Колдовской апрель

Элизабет фон Арним, 1922

«Колдовской апрель», вышедший в 1922 году, мгновенно стал бестселлером в Великобритании и США и создал моду на итальянский курорт Портофино. Что ждет четырех эксцентричных англичанок из разных слоев общества, сбежавших от лондонской слякоти на Итальянскую Ривьеру? Отдых на средневековой вилле, возвращающий радость жизни, или феерическая ссора с драматическим финалом? Ревность и конкуренция или преображение, ведущее к искренней дружбе и настоящей любви? Легкая, полная юмора и искрометности книга, ставшая классикой для многих поколений читателей. Элизабет фон Арним (1866–1941) – английская писательница, автор бестселлеров «Елизавета и ее немецкий сад», «Вера», «Все собаки моей жизни», «Мистер Скеффингтон» и др.

Оглавление

* * *

Приведённый ознакомительный фрагмент книги Колдовской апрель предоставлен нашим книжным партнёром — компанией ЛитРес.
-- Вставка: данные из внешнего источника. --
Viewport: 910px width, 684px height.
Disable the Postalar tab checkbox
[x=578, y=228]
Купить и скачать полную версию книги в форматах FB2, ePub, MOBI, TXT, HTML, RTF и других

Глава 5

В Италии, как ни странно, было облачно. Они-то ожидали яркого солнышка. Но тем не менее это была Италия, и сами облака выглядели как пух. Ни та, ни другая здесь раньше не бывали. Обе глазели из окон с восторженными лицами. Часы таяли вместе с дневным светом, они были взволнованы: вот уже ближе, вот уже совсем близко, вот они здесь! В Генуе начало накрапывать — Генуя! В это невозможно поверить: они в Генуе, вот и надпись на здании вокзала, совсем как на каком-нибудь обычном вокзале, обычное название станции… В Нерви уже шел сильный дождь, а в Медзаго, куда они прибыли к полуночи, потому что и этот поезд опаздывал, лило как из ведра. Но это была Италия. Ничего плохого здесь не могло случиться. Даже дождь был другой — прямой, честный, падающий точно на зонтик, а не этот злобный английский дождь с ветром, пробирающийся повсюду. И он заканчивался, и тогда земля расцветала розами.
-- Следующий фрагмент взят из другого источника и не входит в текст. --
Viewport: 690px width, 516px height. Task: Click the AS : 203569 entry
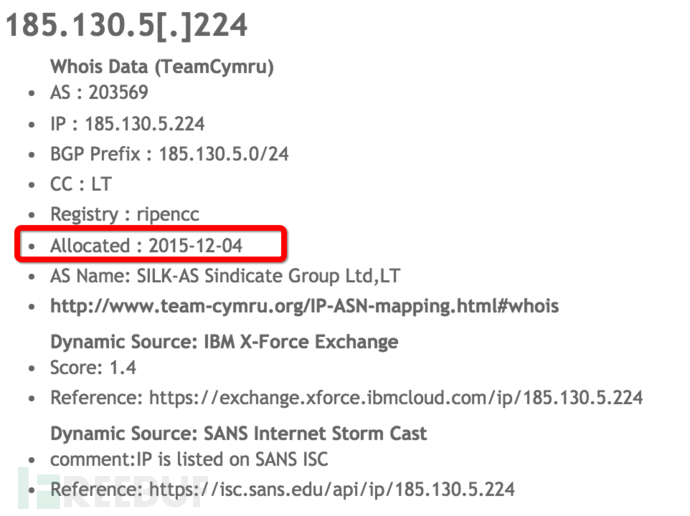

Мистер Биггс, владелец Сан-Сальваторе, сказал: «Поездом до Медзаго, а потом в экипаже». Но забыл — хотя и сам с этим сталкивался — что поезда в Италии иногда опаздывают. Он-то предполагал, что его постоялицы прибудут по расписанию, в восемь вечера, и возле станции еще будет полно пролеток.

Поезд опоздал на четыре часа, и когда миссис Арбатнот и миссис Уилкинс по крутым выдвижным ступеням спустились из своего вагона в черную слякоть, подолы у них тут же промокли из-за того, что руки были заняты чемоданами, и, если бы не бдительность Доменико, садовника из Сан-Сальваторе, довезти их было бы некому. Обычные наемные пролетки давно разъехались. Доменико же, предвидя это, выслал за ними пролетку своей тетушки, правил которой ее сын, то есть его кузен, а тетушка с пролеткой обретались в Кастаньето, деревне у подножия Сан-Сальваторе, и потому, во сколько бы поезд ни прибыл, пролетка не посмела бы вернуться домой без тех, за кем ее отправили.

Кузена Доменико звали Беппо, и он возник пред ними из темноты как раз тогда, когда растерянные миссис Арбатнот и миссис Уилкинс размышляли над тем, что им делать дальше, потому что поезд ушел, носильщиков не наблюдалось, и им казалось, что они очутились не на вокзальной платформе, а посередине бескрайнего небытия.

Беппо, который как раз их искал, вынырнул из тьмы, бурно лопоча что-то по-итальянски. Беппо был очень приличным молодым человеком, хотя на вид таковым не казался, особенно в темноте и особенно в шляпе, поля которой закрывали ему один глаз. Им не понравилось, как он схватил их чемоданы. Едва ли это был носильщик. Однако, уловив в потоке слов «Сан-Сальваторе», и после того, как они с расстановкой и не раз повторили и «Сан», и «Сальваторе», поскольку это были единственные известные им итальянские слова, они поспешили за ним, не сводя глаз со своих чемоданов, спотыкаясь о рельсы, наступая в лужи, пока не вышли к дороге, где их ждала небольшая высокая пролетка.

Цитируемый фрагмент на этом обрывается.